Plan d’implantation des cités-jardins de l’OPHBMDS (1933)

Plan d’implantation des cités-jardins de l’OPHBMDS (1933)

En 1911, le Comité Départemental des Habitations à Bon Marché de la Seine lance le premier concours de cités-jardins. Il donne lieu à de nombreuses propositions, finement étudiées et habilement dessinées, qui restent souvent à l’état de projets.

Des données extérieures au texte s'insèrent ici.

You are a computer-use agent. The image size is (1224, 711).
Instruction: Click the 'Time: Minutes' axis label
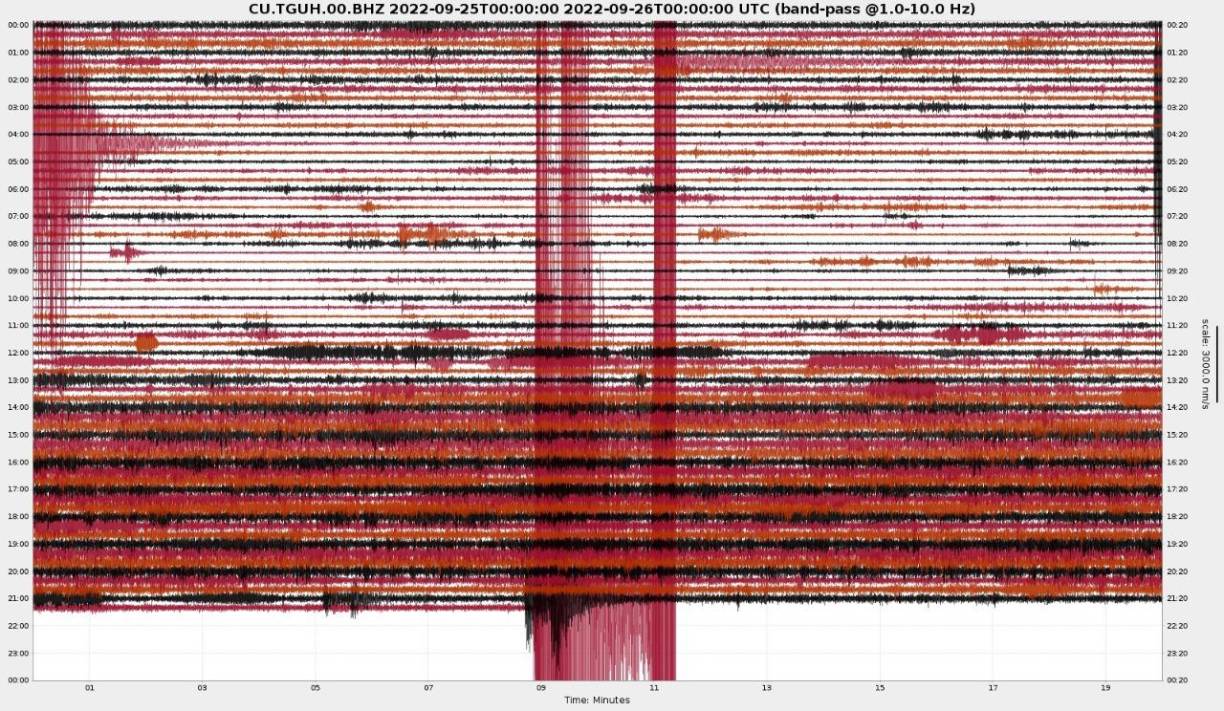point(597,700)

La guerre de 1914-1918 et la nécessité de reconstruction remettent au premier plan la question du logement ainsi que l’intervention des urbanistes et des architectes.
L’Office Public d’Habitation à Bon Marché du Département de la Seine (OPHBMDS) est créé en 1915. Henri SELLIER, son administrateur, conseiller général, impulse la construction d’une quinzaine de cités-jardins en banlieue parisienne.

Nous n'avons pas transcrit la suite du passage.